### THE TASK
Go to the line below that contains "Viewport: 230px width, 387px". From there to the end of the records, reproduce each line exactly, except the pictures.

Dataset entries

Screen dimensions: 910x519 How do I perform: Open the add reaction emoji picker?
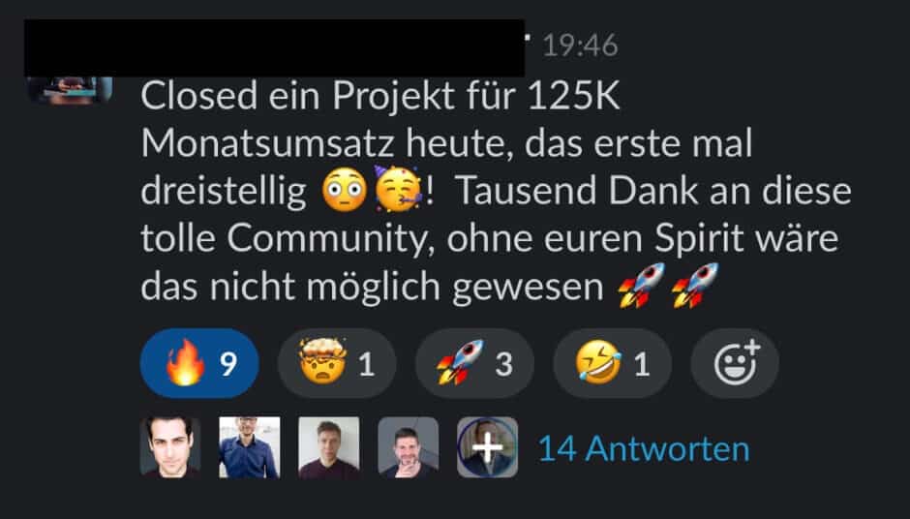[x=735, y=363]
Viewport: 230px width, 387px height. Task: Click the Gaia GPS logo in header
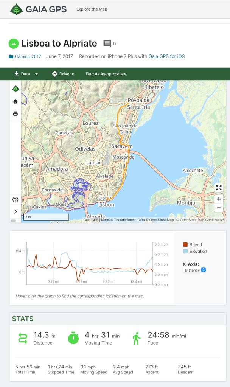click(x=38, y=9)
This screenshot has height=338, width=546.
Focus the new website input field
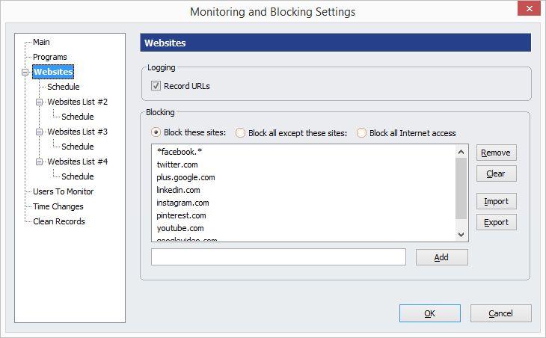278,257
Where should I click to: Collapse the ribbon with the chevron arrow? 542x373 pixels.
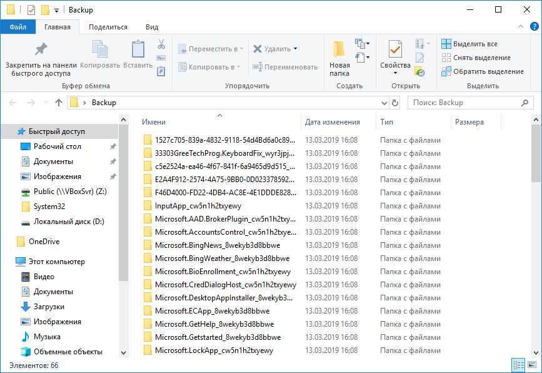(x=520, y=27)
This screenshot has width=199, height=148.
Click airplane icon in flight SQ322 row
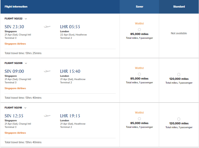point(47,27)
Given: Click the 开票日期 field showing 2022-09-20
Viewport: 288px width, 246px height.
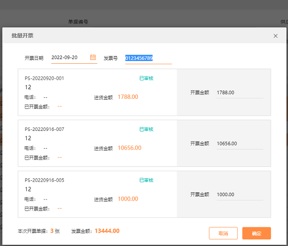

### ANSWER BOX
Viewport: 230px width, 387px height. Task: Click the Gaia GPS logo in header
click(x=38, y=9)
This screenshot has height=338, width=546.
Focus the new website input field
278,257
Where should I click to: Collapse the ribbon with the chevron arrow? 542x373 pixels.
(x=520, y=27)
This screenshot has width=199, height=148.
Click airplane icon in flight SQ322 row
point(47,27)
Given: Click the 开票日期 field showing 2022-09-20
Viewport: 288px width, 246px height.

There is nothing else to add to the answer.